** Start DATA SUPPLIED **

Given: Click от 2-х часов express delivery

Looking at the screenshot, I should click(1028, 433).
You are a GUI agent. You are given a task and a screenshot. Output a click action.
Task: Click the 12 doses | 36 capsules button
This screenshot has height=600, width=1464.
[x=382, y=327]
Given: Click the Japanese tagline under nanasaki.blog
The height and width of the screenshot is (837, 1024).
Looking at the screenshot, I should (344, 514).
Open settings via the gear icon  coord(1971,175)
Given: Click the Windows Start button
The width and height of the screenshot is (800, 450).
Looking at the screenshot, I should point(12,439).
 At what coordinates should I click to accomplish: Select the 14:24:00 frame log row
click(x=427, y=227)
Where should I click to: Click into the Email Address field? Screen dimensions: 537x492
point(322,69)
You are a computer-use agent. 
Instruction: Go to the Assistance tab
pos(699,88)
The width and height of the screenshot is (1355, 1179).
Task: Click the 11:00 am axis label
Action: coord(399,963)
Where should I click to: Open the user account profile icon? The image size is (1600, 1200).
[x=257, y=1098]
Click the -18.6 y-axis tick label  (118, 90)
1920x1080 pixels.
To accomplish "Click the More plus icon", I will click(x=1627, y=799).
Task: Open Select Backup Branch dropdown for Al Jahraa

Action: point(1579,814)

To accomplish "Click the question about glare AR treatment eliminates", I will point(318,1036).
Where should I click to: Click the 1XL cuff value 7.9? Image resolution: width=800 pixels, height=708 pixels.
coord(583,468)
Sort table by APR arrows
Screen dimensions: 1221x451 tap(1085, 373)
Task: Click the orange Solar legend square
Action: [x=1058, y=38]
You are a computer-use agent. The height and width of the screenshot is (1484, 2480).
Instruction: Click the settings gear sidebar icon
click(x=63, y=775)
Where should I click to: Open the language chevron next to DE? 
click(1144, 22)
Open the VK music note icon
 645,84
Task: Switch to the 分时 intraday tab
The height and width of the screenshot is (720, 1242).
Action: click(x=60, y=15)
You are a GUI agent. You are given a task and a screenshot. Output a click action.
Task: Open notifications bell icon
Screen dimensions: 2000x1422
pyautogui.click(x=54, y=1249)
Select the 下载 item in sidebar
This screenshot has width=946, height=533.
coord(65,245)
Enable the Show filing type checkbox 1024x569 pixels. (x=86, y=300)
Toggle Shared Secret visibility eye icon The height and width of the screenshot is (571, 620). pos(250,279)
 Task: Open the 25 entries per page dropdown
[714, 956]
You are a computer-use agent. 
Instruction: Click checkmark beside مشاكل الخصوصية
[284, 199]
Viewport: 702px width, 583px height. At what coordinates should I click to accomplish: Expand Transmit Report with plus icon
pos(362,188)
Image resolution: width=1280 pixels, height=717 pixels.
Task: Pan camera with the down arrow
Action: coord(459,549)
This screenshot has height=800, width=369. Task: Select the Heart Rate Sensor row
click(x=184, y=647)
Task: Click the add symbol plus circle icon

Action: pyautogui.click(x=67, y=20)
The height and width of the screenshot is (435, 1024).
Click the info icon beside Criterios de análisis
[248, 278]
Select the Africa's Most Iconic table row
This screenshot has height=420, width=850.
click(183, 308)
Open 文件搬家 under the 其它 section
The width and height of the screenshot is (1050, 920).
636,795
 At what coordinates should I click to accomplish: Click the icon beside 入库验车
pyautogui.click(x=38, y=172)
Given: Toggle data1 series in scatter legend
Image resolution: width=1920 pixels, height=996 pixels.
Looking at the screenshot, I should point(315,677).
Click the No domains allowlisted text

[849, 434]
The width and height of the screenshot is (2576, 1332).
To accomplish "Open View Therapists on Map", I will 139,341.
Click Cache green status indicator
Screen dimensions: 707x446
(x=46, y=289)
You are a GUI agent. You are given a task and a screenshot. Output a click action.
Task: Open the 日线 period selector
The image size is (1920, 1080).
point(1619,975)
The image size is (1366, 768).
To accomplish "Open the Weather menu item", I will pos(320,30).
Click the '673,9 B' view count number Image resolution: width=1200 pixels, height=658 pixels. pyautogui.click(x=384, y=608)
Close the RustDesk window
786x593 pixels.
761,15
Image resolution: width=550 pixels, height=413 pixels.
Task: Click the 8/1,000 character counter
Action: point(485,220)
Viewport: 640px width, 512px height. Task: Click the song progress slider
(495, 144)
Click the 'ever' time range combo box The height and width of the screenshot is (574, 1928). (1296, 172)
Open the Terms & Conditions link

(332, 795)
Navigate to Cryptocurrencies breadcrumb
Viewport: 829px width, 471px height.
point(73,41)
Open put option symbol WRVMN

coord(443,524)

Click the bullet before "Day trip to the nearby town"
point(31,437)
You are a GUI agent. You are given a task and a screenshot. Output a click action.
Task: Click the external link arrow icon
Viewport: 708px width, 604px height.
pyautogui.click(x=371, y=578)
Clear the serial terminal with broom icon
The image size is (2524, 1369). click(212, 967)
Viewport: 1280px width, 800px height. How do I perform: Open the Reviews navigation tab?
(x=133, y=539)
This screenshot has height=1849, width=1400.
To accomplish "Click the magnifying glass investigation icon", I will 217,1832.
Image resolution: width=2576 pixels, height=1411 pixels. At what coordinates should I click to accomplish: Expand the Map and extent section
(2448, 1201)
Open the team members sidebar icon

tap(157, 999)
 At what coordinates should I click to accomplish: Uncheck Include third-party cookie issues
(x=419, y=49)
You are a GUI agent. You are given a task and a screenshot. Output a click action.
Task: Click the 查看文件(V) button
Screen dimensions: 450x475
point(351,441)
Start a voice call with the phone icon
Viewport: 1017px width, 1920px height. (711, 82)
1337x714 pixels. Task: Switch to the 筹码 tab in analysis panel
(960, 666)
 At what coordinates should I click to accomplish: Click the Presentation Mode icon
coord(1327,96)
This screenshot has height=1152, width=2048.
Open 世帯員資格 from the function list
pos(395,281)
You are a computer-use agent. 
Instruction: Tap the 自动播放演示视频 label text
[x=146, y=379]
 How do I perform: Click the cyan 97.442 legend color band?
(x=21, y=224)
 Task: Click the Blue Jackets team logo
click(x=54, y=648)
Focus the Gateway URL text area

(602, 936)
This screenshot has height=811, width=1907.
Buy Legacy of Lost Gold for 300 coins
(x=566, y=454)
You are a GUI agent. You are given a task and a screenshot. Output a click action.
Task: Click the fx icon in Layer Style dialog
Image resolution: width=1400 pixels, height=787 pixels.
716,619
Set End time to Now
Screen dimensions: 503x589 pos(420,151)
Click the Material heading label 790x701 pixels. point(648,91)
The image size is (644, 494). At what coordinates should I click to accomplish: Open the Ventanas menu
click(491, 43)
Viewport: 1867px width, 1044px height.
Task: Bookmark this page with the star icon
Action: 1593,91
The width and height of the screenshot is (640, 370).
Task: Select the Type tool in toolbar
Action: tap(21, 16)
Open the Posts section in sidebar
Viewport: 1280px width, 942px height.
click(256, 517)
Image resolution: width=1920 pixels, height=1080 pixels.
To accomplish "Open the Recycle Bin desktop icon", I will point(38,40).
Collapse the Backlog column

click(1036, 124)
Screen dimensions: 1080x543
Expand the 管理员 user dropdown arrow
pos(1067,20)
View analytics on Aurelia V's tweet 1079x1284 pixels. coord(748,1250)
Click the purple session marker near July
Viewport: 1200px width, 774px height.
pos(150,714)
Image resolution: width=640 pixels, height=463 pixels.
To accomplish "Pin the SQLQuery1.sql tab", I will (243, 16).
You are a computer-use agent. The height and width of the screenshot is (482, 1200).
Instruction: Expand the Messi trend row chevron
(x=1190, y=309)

** End DATA SUPPLIED **

Copy out the lines of the entries above word for word, starting at the line containing "Start a voice call with the phone icon" and ending at the line containing "Click the Material", both included.

Start a voice call with the phone icon
Viewport: 1017px width, 1920px height. (711, 82)
1337x714 pixels. Task: Switch to the 筹码 tab in analysis panel
(960, 666)
 At what coordinates should I click to accomplish: Click the Presentation Mode icon
coord(1327,96)
This screenshot has height=1152, width=2048.
Open 世帯員資格 from the function list
pos(395,281)
You are a computer-use agent. 
Instruction: Tap the 自动播放演示视频 label text
[x=146, y=379]
 How do I perform: Click the cyan 97.442 legend color band?
(x=21, y=224)
 Task: Click the Blue Jackets team logo
click(x=54, y=648)
Focus the Gateway URL text area

(602, 936)
This screenshot has height=811, width=1907.
Buy Legacy of Lost Gold for 300 coins
(x=566, y=454)
You are a GUI agent. You are given a task and a screenshot. Output a click action.
Task: Click the fx icon in Layer Style dialog
Image resolution: width=1400 pixels, height=787 pixels.
716,619
Set End time to Now
Screen dimensions: 503x589 pos(420,151)
Click the Material heading label 790x701 pixels. point(648,91)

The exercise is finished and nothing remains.